Leh­mann fuhr S‑Bahn, Schu­ma­cher ließ sich in die Eier schießen

Anderes Bei­spiel: Jens Leh­mann. Der wurde 1993 nach drei Gegen­toren im Schalker Dress bereits zur Halb­zeit aus­ge­wech­selt, inter­pre­tierte die Worte seines Trai­ners Jörg Berger („Wir sehen uns morgen“) falsch, ver­ließ das Sta­dion unge­duscht und fuhr mit der S‑Bahn nach Hause. Und einer von Leh­manns Vor­gän­gern, Toni Schu­ma­cher, ließ sich in spe­zi­ellen Trai­nings­ein­heiten regel­mäßig Bälle aus kür­zester Distanz in die Kron­ju­welen schießen, um sich für den Wett­kampf abzu­härten.

Nor­male Men­schen machen so etwas nicht. Tor­hüter schon.

Der Este Vitas Mali­s­auskas hat sich nahtlos in die lange Reihe ver­rückter Tor­wart-Aktionen ein­ge­fügt. Am ver­gan­genen Freitag spielte seine Mann­schaft, Tal­linna FC Puuma in der zweiten est­ni­schen Liga gegen JK Vändra Vaprus. Für Vitas Mali­s­auskas, das sollte man wissen, lief die Saison bis­lang ziem­lich beschissen. In den drei Par­tien zuvor hatte der 29-Jäh­rige zehn Gegen­tore kas­siert. Seine Mann­schaft, auf­grund einer Ver­bands­strafe mit minus drei Punkten in die aktu­elle Spiel­zeit gestartet, lag vor der Partie gegen Vaprus abge­schlagen auf dem letzten Platz. Mit minus einem Punkt und 33 Gegen­toren aus neun Spielen. Der Vor­letzte, eine Mann­schaft mit dem schönen Namen Kiviõli Irbis, hat zwar eben­falls nur drei Punkte, dafür aber drei Spiele weniger als der FC Puuma. Kurzum: Es macht der­zeit kein Spaß, Tor­wart beim FC Puuma zu sein.

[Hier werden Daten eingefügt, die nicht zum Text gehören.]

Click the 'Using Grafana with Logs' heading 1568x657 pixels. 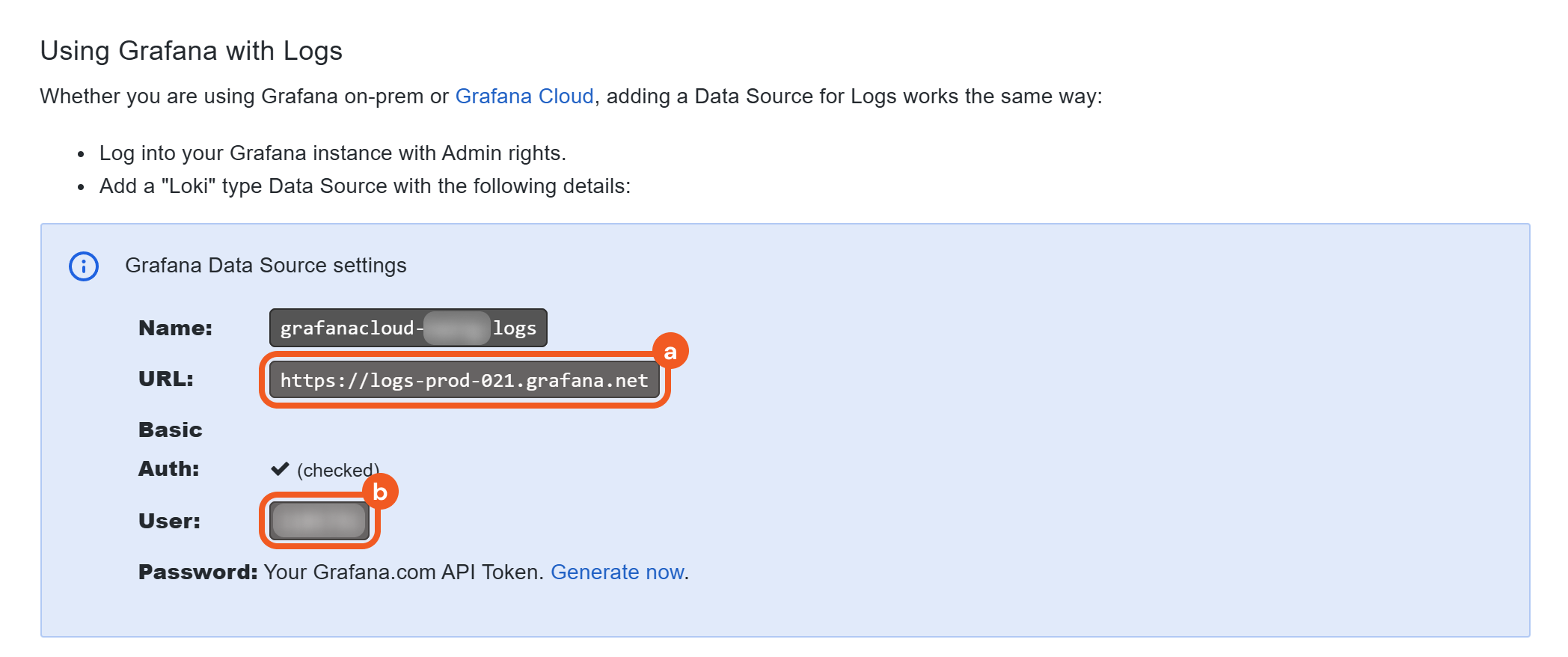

Doch gegen den Dritt­letzten Vändra Vaprus durfte die leid­ge­plagte Mann­schaft end­lich mal wieder Mor­gen­luft schnup­pern. Zur Halb­zeit stand es noch 0:0. Welch Balsam auf die Seele des Schluss­manns. Nach genau einer Minute in der zweiten Halb­zeit fiel das 0:1. Zehn Minuten später das 0:2. Dann das 0:3, 0:4 und in der 81. Minute das 0:5. Roberto Rojas hätte sich ver­mut­lich mit dem Skal­pell ein Ohr­läpp­chen abge­schnitten, Toni Schu­ma­cher mit der Faust in die Hoden geboxt, Jens Leh­mann die nächste S‑Bahn-Sta­tion gesucht. Vitas Mali­s­auskas hatte die Faxen dicke und ver­ließ ein­fach den Platz. Ohne seinen Mit­spie­lern Bescheid zu sagen.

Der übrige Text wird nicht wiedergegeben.